Eine Besonderheit des Falls besteht darin, dass die Tochter etwa einen Monat vor dem Vollzug des Verkaufs durch Übergabe der Wohnung an den Käufer eine andere Wohnung bezog, die sie frisch verehelicht mit ihrem Mann gekauft hatte. Bis zur Übergabe der Wohnung ließ die Tochter darin noch Möbel und eine Waschmaschine stehen. Das Gericht beschäftigte sich daher mit der Frage, ob eine Nutzung zu eigenen Wohnzwecken noch zu bejahen ist, wenn die Immobilie bis zur Übergabe an einen Käufer zwar noch zu eigenen privaten Zwecken, aber nicht mehr zu Wohnzwecken genutzt wird. Das Gericht stellte dabei wesentlich darauf ab, ob das Tatbestandsmerkmal „ausschließlich“, das nach dem Wortlaut des § 23 Abs. 1 Satz 1 Nr. 1 Satz 4 EStG eigentlich nur Teil der 1. Alternative zu sein scheint, auch für die 2. Alternative gilt. Es diskutierte also die Frage, ob die 2. Alternative erfordert, dass eine Immobilie bis zur Veräußerung zu eigenen Wohnzwecken oder ausschließlich zu eigenen Wohnzwecken genutzt wird.

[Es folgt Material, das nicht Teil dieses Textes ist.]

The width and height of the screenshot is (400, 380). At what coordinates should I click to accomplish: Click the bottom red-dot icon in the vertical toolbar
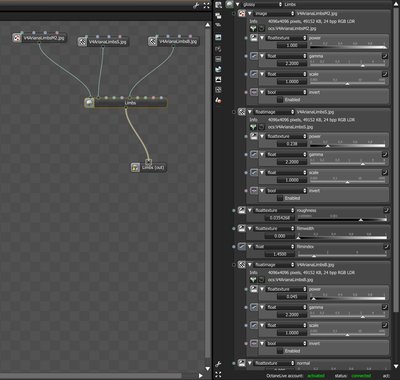coord(218,100)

Wenn das Ausschließlichkeitserfordernis nicht auch für den 2. Befreiungstatbestand gilt, kann wohl nach Ansicht des Gerichts ein vorzeitiger Auszug unter zeitweiliger Zurücklassung von Möbeln etc. noch als eine Nutzung zu Wohnzwecken angesehen werden.

Das Finanzgericht vertritt die Ansicht, dass das Ausschließlichkeitserfordernis für beide Befreiungstatbestände gilt, und begründet dies damit, dass die Formulierung der Regelung eine Erstreckung auf die 2. Alternative zulasse und nicht ersichtlich ist, weshalb das Ausschließlichkeitserfordernis im Lichte des Sinn und Zwecks der Regelung nicht auch für die 2. Alternative gelten sollte.

Daran gemessen sah das Finanzgericht auch die Voraussetzungen der 2. Alternative als nicht erfüllt an, weil die Wohnung zwischen dem Erreichen der Altersgrenze weder ausschließlich zu Wohnzwecken genutzt wurde noch leerstand.